Notre chanson va s’écrire à la féminine. On s’offusquera que ce soit une voix masculine qui s’y emploie, mais nous ne nous formaliserons pas de cette objection.
Nous retrouvons une belle jeune fille seule. Sa table est fumante et triste. Flasque est la tasse qu’on lui sert, froide à ses lèvres en est la boisson… Ah, mais quand s’éloignera la morte grisaille ?
Se perdant dans la rêverie de chastes ondées, elle frémit lorsqu’elle crut être touchée. La peau tremblante, elle regarde à travers la fenêtre pour changer ses idées : que n’y voit-elle ! À travers cette intéressante vitre, ce sont de brunes prunelles encadrées de boucles dorées : la plus jolie tête qu’il soit possible d’imaginer. Mais aussitôt l’image s’en est allée – vite ! Lançant les piécettes de son addition elle s’élance à pleine volée.
À force sueur elle rattrape la belle inconnue. Que se disent ces fraîches nymphées ? Profonde est la voix de la belle étrangère, saillante est l’impression qui en résulte. Face à cette pierre solide, meuble comme l’argile est la silhouette de notre héroïne ; fébrile la glaise de sa bouche et frivoles les phrases ne sachant s’y former.
Qu’à cela ne tienne, oublions les vaines paroles et prenons bien plutôt nos guiboles. Voici nos deux sirènes dans la nature arnachée, zigzaguant entre les toiles tendues de l’espérance d’une belle soirée.

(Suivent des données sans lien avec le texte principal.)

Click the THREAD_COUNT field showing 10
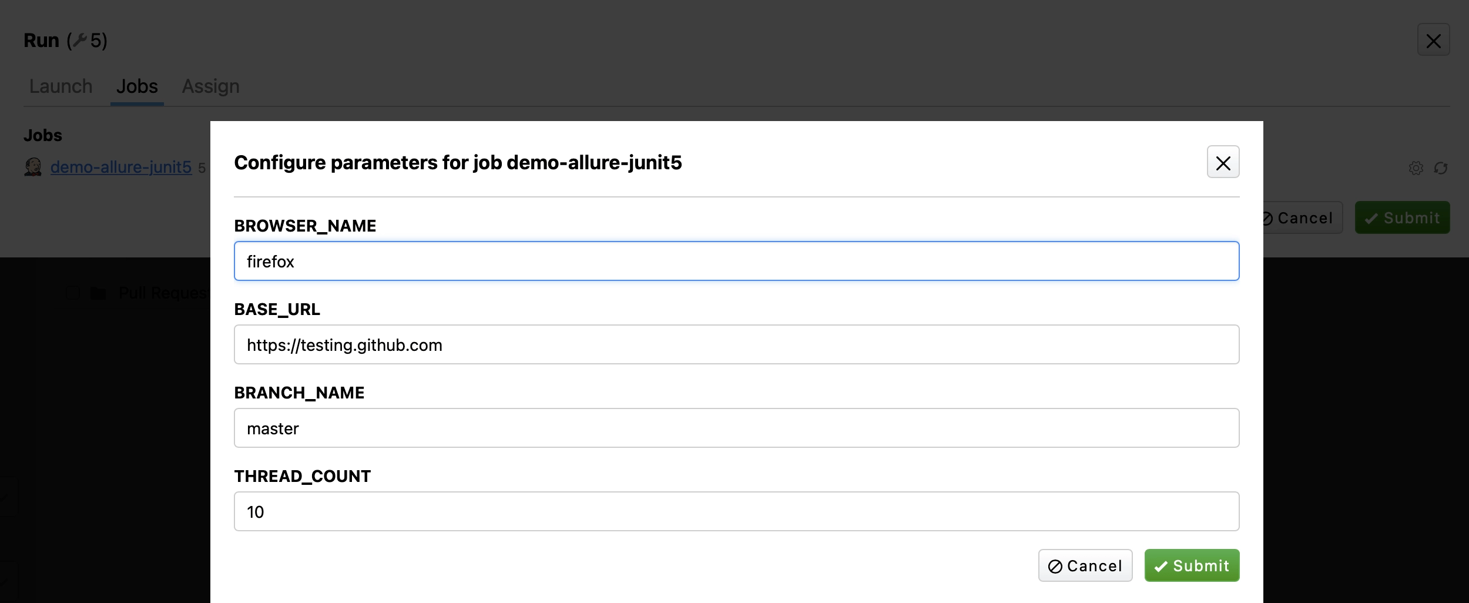 click(736, 511)
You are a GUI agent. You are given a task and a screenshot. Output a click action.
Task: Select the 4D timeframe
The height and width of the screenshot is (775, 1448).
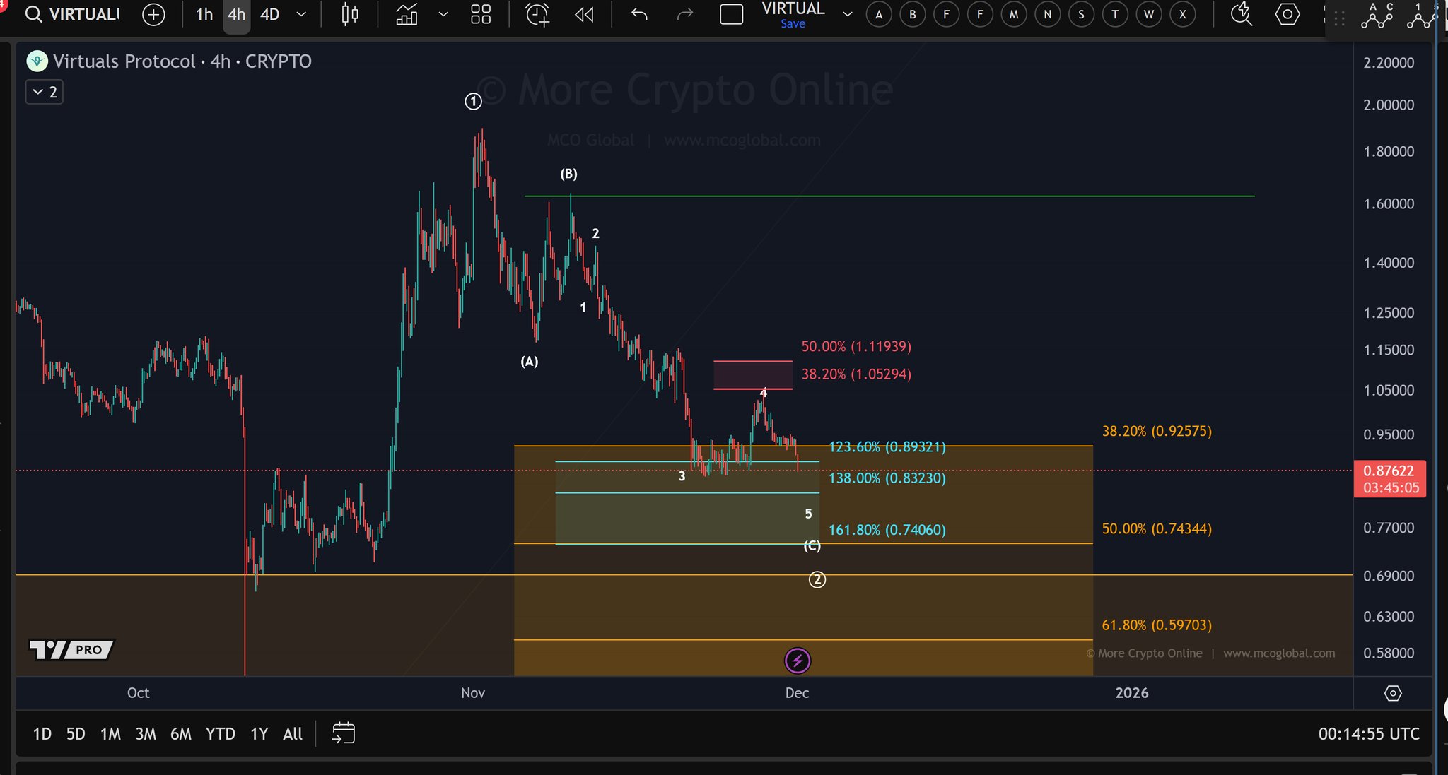(x=269, y=14)
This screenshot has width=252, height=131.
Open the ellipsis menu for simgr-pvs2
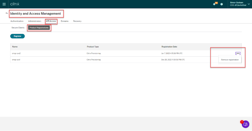(x=238, y=53)
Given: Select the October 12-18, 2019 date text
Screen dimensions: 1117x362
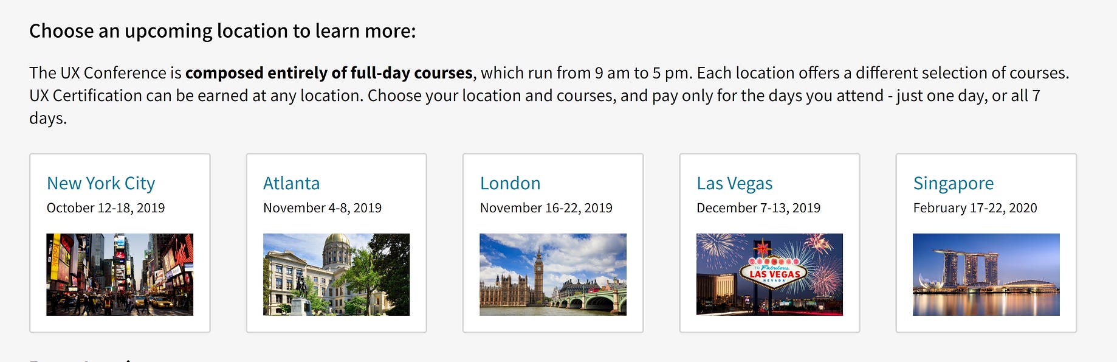Looking at the screenshot, I should click(x=106, y=207).
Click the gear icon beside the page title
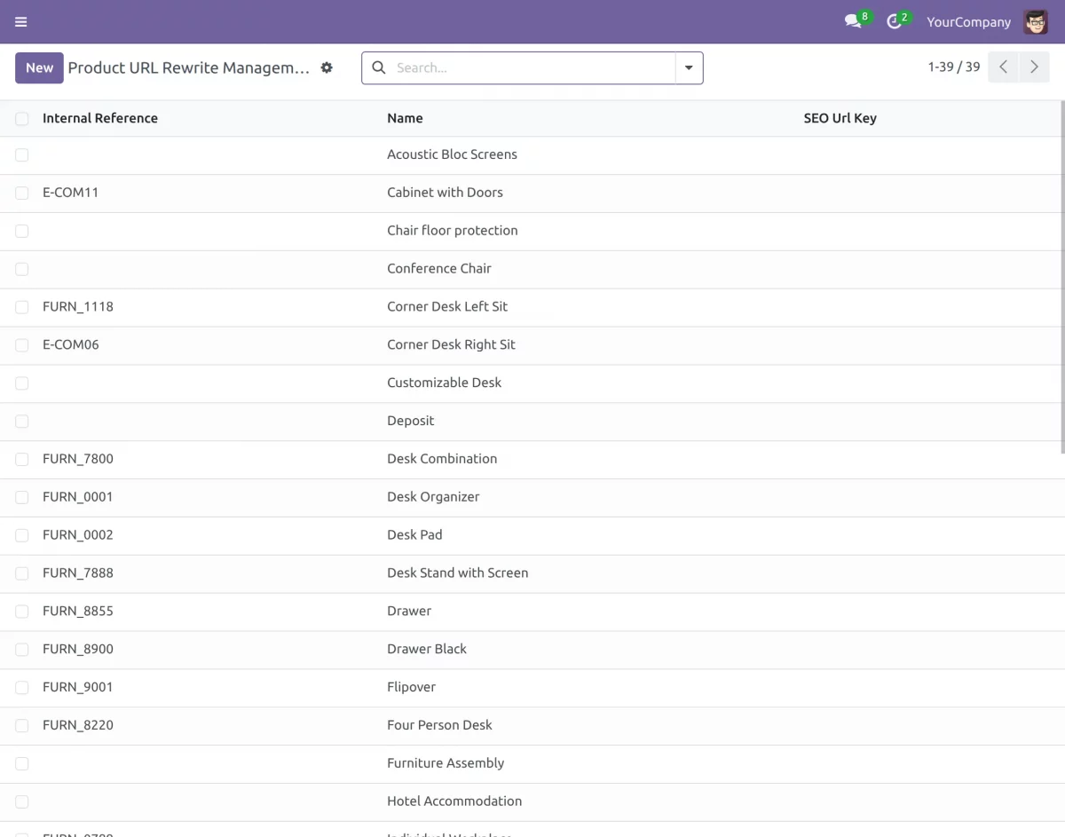The height and width of the screenshot is (837, 1065). point(326,67)
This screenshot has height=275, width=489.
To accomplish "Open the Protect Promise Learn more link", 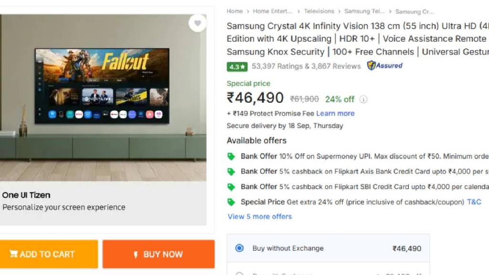I will tap(335, 113).
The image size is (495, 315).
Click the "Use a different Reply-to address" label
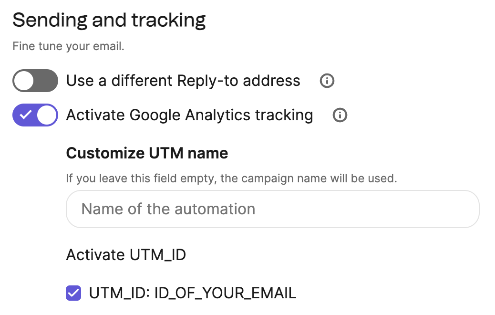[183, 81]
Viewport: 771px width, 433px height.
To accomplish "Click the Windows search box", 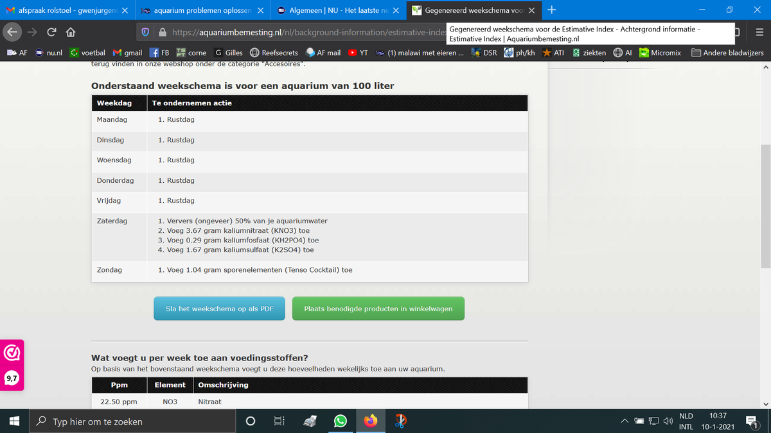I will [135, 421].
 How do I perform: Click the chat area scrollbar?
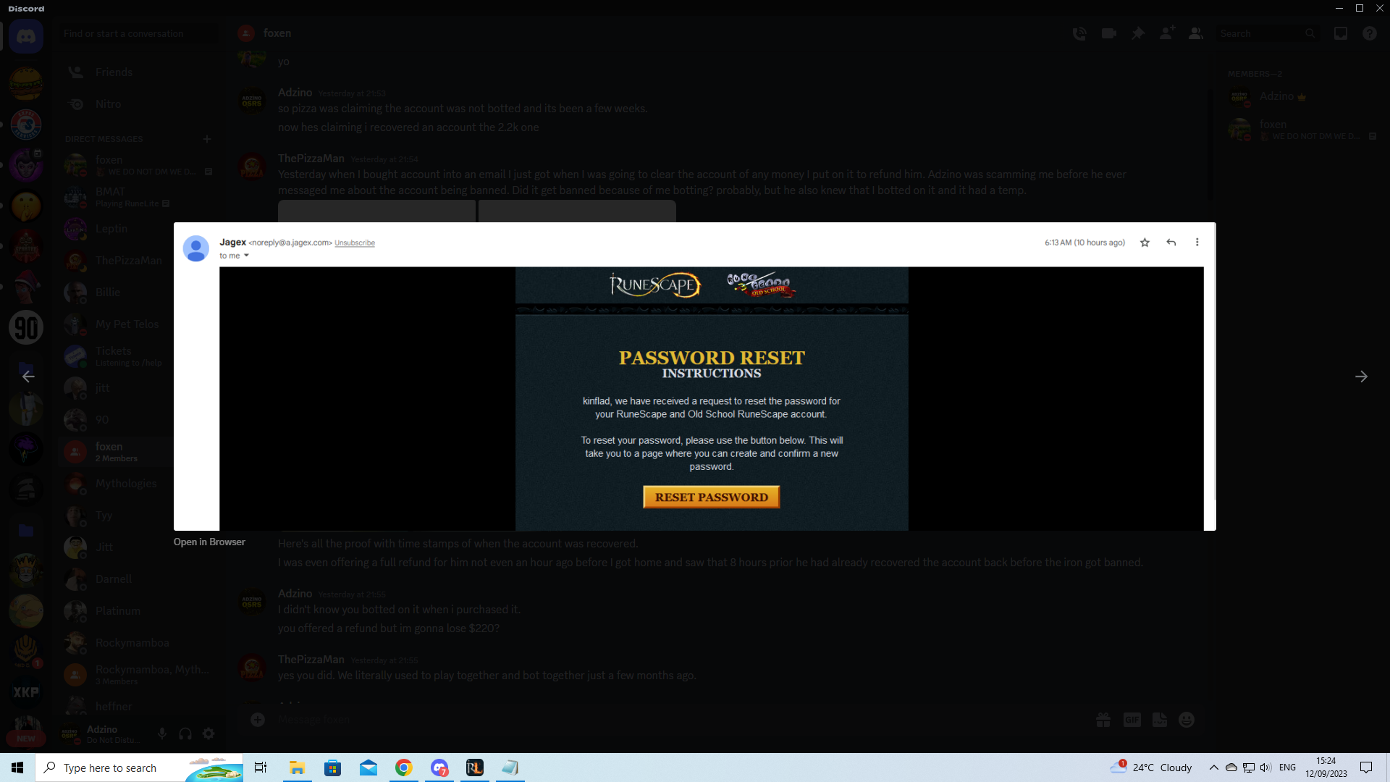click(x=1210, y=145)
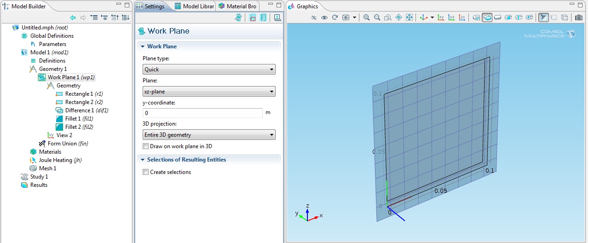Switch to the xy view icon

(441, 17)
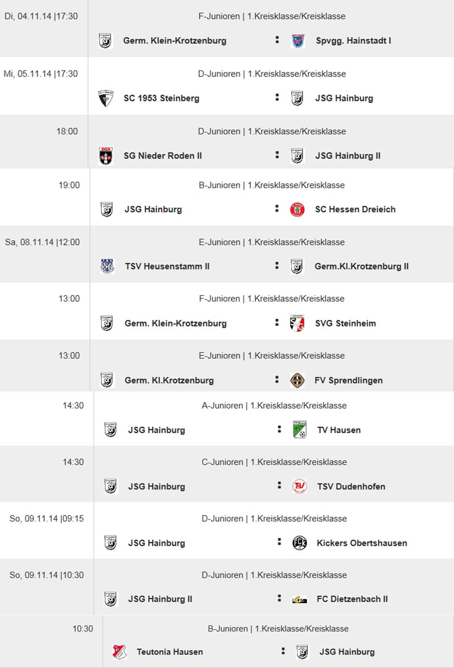The height and width of the screenshot is (668, 454).
Task: Click the FV Sprendlingen club crest
Action: click(x=297, y=380)
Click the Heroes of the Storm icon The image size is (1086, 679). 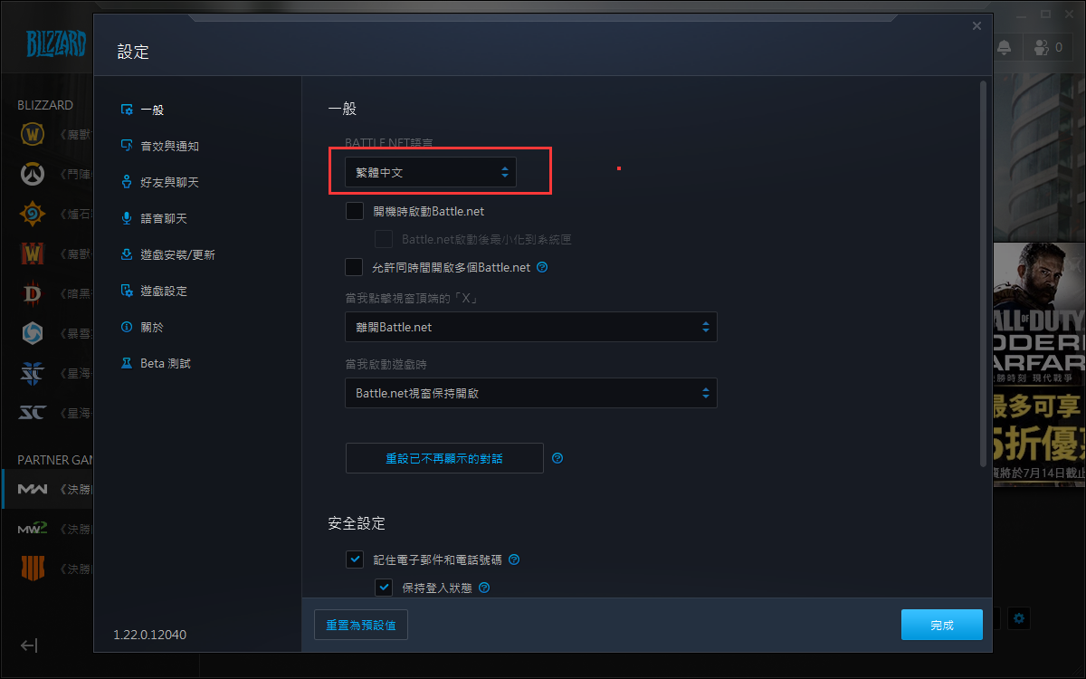[33, 333]
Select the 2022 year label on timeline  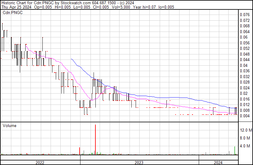(x=40, y=163)
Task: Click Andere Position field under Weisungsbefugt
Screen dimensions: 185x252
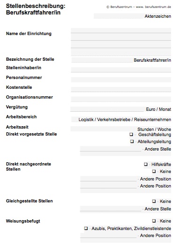Action: coord(108,236)
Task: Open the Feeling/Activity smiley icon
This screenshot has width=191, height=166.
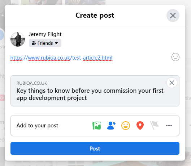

Partie cueillir quelques roses émasculées, notre amourachée retourne les offrir à son honorée. Sur une rive virile celle-ci commence à se déshabiller tandis qu’apparaît la Lune, rieuse argentée. À sa lueur une forte silhouette se dépose sur l’eau immobile, glace éphémère où se reflète entre autres choses : une verge, ma foi bien montée…
Bien plutôt ombres que lumières, les amours ne sont pas toujours ce qu’elles semblent ; leur jeunesse a les couleurs de l’aurore qui les a vu naître tandis que leur vie revêt celles changeantes de la journée. Enfin, telle fumée, elles n’apparaissent que pour se disperser : esclaves des bourrasques.